From butter to cheese and milk to curd, dairy is an important part of a balanced diet. Curd or yogurt, also known as ‘Dahi’, is a superhero in the dairy aisle. It is known to improve our digestion by being a probiotic and strengthens our bones due to the calcium content. But what we may have not known is that eating curd daily may help in cutting down the risk of developing breast cancer.
A new study, published in the journal Applied and Environmental Microbiology, shows that regular consumption of probiotics may help increase the proportion of beneficial bacteria in the breast and thus aid in preventing the risk of breast cancer. Lactobacillus and Streptococcus are considered to be health-promoting bacteria and these were more prevalent in healthy breasts than in cancerous ones. Both groups of bacteria are known to have anti-carcinogenic properties.
“Our work shows that women, especially those at a higher risk for breast cancer, take probiotic lactobacilli to increase the proportion of beneficial bacteria in the breast,” said Gregor Reid, Professor at Western University in Canada. Conversely, women with breast cancer also showed elevated levels of Escherichia coli and Staphylococcus epidermidis, the harmful bacteria, known to induce double-stranded breaks in DNA in HeLa cells (cultured human cells).
Double-strand break is the most detrimental type of DNA damage and is caused by genotoxins, reactive oxygen species and ionising radiation,” the researchers said. The repair mechanism for double-stranded breaks is highly error prone and such errors can lead to the development of cancer. Further, natural killer cells are critical in controlling the growth of tumors and a low level of these immune cells is associated with increased incidence of breast cancer.

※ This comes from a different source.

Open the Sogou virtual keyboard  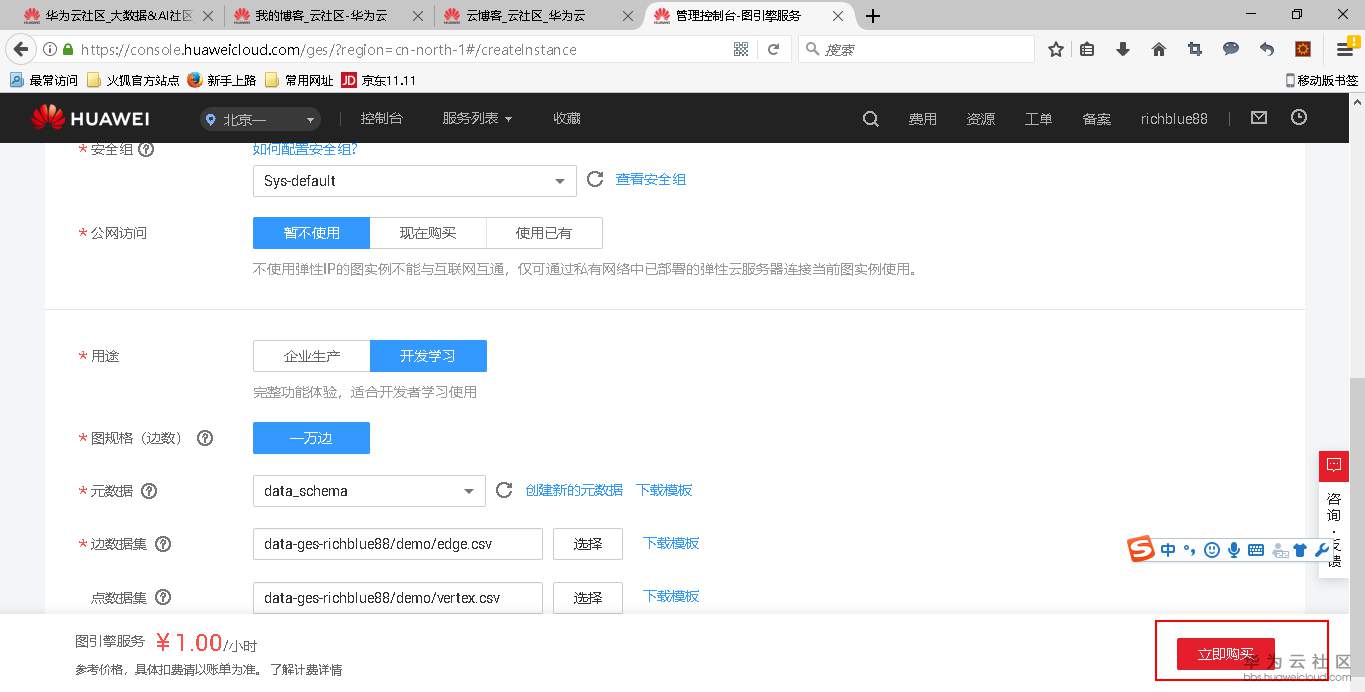pyautogui.click(x=1254, y=549)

Streptococcus thermophilus produces anti-oxidants that neutralises reactive oxygen species, which can cause DNA damage, and thus, cancer. The study may lead ultimately to the use of probiotics to protect women against breast cancer. Antibiotics targeting bacteria that abet cancer might be another option for improving breast cancer management, Reid said.

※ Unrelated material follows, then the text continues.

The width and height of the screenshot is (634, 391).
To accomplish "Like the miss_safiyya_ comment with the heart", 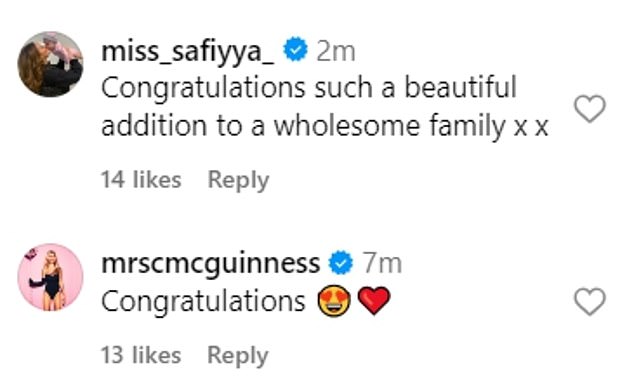I will pos(590,108).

In the study, the team obtained breast tissues from 58 women who were undergoing lumpectomies or mastectomies for either benign (13 women) or cancerous (45 women) tumours, as well as from 23 healthy women who had undergone breast reductions or enhancements. They used DNA sequencing to identify bacteria from the tissues and culturing to confirm that the organisms were alive.
According to Bangalore-based Nutritionist Dr. Anju Sood, “Curd should be an essential part of your meal. Half a litre of milk makes about 1 bowl of curd. That’s how much you should consume everyday.”